Top: DJ Spydamonkee at his club Tha Beatlounge on RCA. Photo: Kittipong June Tangkamonkit

Metee Quanbooncham, aka DJ Spydamonkee, is one of the pioneers in Thailand’s Turntablist scene. With a career that has spanned two decades, it is a title he deserves.

Those new to the whole DJ culture thing might be confused with the word turntablist. Turntablism is the art of using a turntable and mixer to create music in a way more commonly known as scratching. All this waka-waka scratch stuff may look easy, but there’s quite a lot of theory and practice. I’d say it’s on the same level as learning any other musical instrument only there are no rules and experimentation is the driving force.

Notes from the Underground - Mongkorn 'DJ Dragon' TimkulOutside of the underground scene, many know Spydamonkee as the official DJ for superstar rapper Joey Boy, an occupation he’s had for over 10 years. But his original claim to fame came in 1997, when he he was the second DJ to represent Thailand at the DMC World Finals, a DJ competition where the best turntablists in the world compete for supremacy.
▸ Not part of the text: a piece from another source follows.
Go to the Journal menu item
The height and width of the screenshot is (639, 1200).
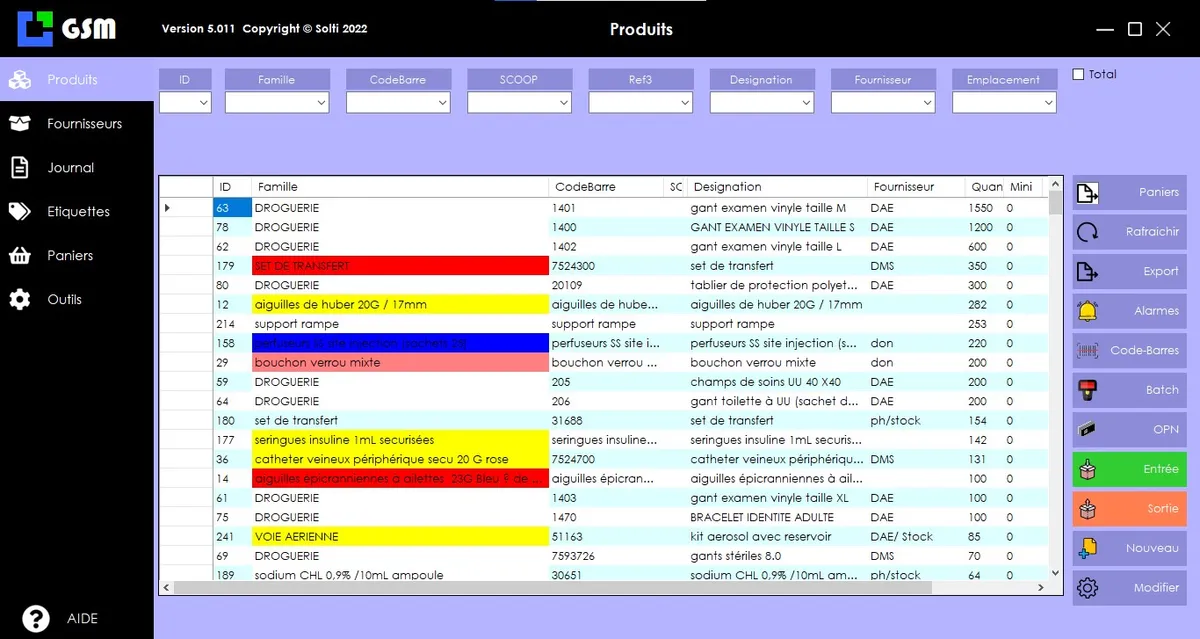coord(70,168)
Besides being an in demand DJ and wowing crowds with his amazeballs turntable tricks, the DJ also runs Tha Beatlounge, a small club space on Bangkok’s Royal City Avenue. It’s here where we met to talk.
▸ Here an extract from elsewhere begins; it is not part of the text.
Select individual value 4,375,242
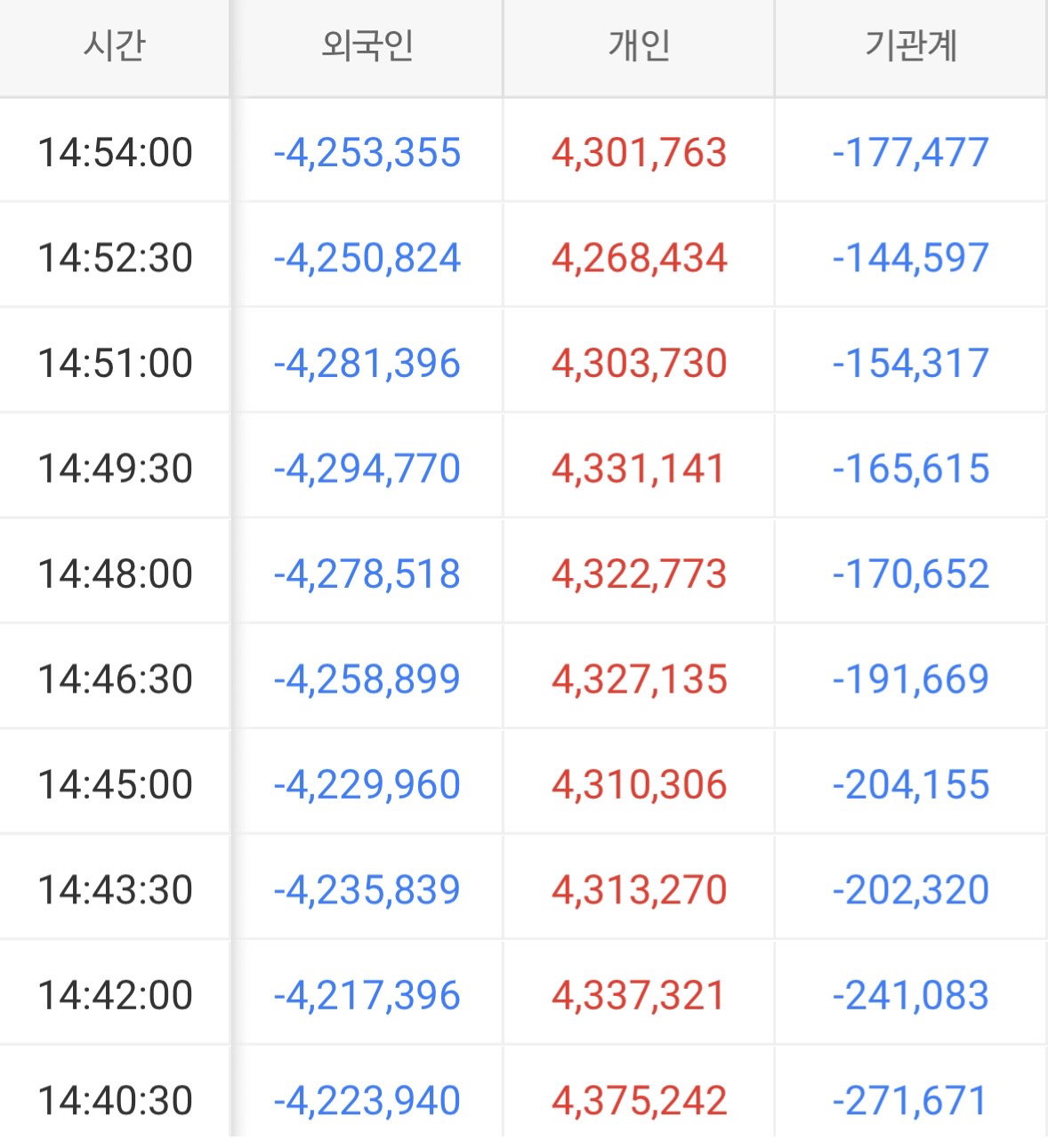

Originally a three-floor office space, the top floor was converted into Spydamonkee’s recording studio with the middle and bottom floors used for the club, where people flock to on weekends to listen to DJs show off their skills. There’s a community vibe here and it’s the venues open-arms policy toward any DJ who wants to perform that has made it the go-to place in both the hip-hop and turntablist scenes.
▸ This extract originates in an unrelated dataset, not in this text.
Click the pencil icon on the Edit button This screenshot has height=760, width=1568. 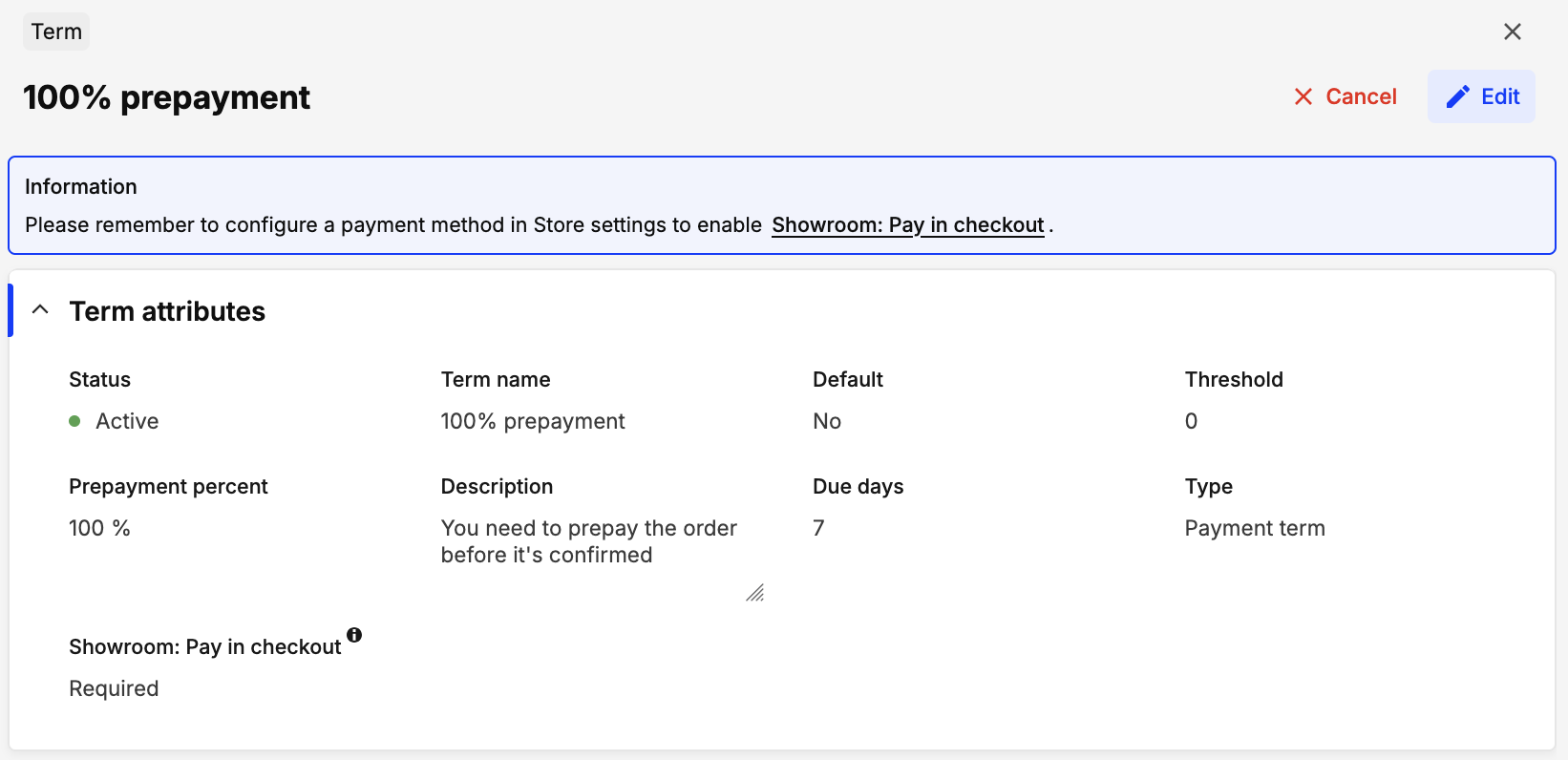click(x=1457, y=96)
To the surprise of many of its dedicated clubbers, Spydamonkee said he was closing the doors forever earlier this year, but as he explained to me, he re-opened it fully renovated in May in the true spirit of YOLO.

It’s here at Tha Beatlounge that serves as the location for our interview. Inside on the renovated club’s brick walls are pictures of all the legendary Turntablists that have graced the decks at Beat Lounge. With all the hip-hop album sleeves strewn on the walls, it gives off a Jazz club vibe.

Mongkorn Timkul: What made you interested in scratching and turntablism?

Spydamonkee: Well I got into this after you and Khan (Thaitanium). I was just a skater kid at that time and a lot of the music in skate video’s got me interested in hip-hop.I used to play in metal bands when I was a kid, and what I like as a turntablist is that we play the turntable like an instrument. Club DJs mix for people to dance, but we do this for people who want to see a performance.

MT: You spent your college years in San Francisco, is that where you honed your skills?

SM: I was always eager to learn but back in those days there weren’t many places in Bangkok that I could learn. So yeah I really excelled in learning techniques when I went to the states.

MT: You’ve been Joey Boy’s official DJ for his whole career. It must be quite a fun and glamorous job.

SM: Honestly after 10 years it’s like another job, but every time I perform I learn new things like how to interact with people, how to perform on stage and and how to move the crowd.

MT: Tha Beatlounge has always supported underground hip-hop in Thailand, everyone was shocked when you decided to close it. What made you change your mind and reopen it again?

SM: Five years ago I opened Tha Beatlounge because I needed a space for my personal recording studio, which is on the top floor.  The downstairs space didn’t have anything, so I decided to build a bar so my friends and I could chill. Another reason is I hate going to clubs where I don’t like the music, also I want the place to be a community center where people can hear good music from all subcultures. I was gonna close it, but I believe in the place and that people still want something different, plus I was worried that if I didn’t give it another shot I’d really regret it in the future.

MT: A lot of kids nowadays are attracted to DJing because they see other DJs, especially those doing EDM, and it looks so “easy.” How do you feel about the current state of the Turntablist scene in Thailand?

DJ Spydamonkee. Photo: Kittipong June Tangkamonkit
DJ Spydamonkee. Photo: Kittipong June Tangkamonkit

SM: Some people, they want to be a DJ because they want to be the center of attention. To me some DJs get paid a million baht for a set not because they’re good but because they have a really good marketing team working for them. Being a turntablist is not that hard, but most importantly you have to practice a lot. I think it’s something that everyone can enjoy, all you have to do is open your mind and try it and enjoy the sound that you create. There’s no right or wrong.

MT: The last time I saw you DJ was when we both competed in Red Bull Thre3style. You were the crowd favorite that night but unfortunately didn’t take the win. But I got a deeper appreciation of what you do and wonder if you plan on competing again?

SM: (Rolls his eyes) Fuck Red Bull! I don’t believe in battles anymore, you know why? Because this is music and you can’t judge music. Battling can be cool because it can tell you where your skills are at but nowadays, especially in Thailand, it’s about the marketing. Fuck Red Bull.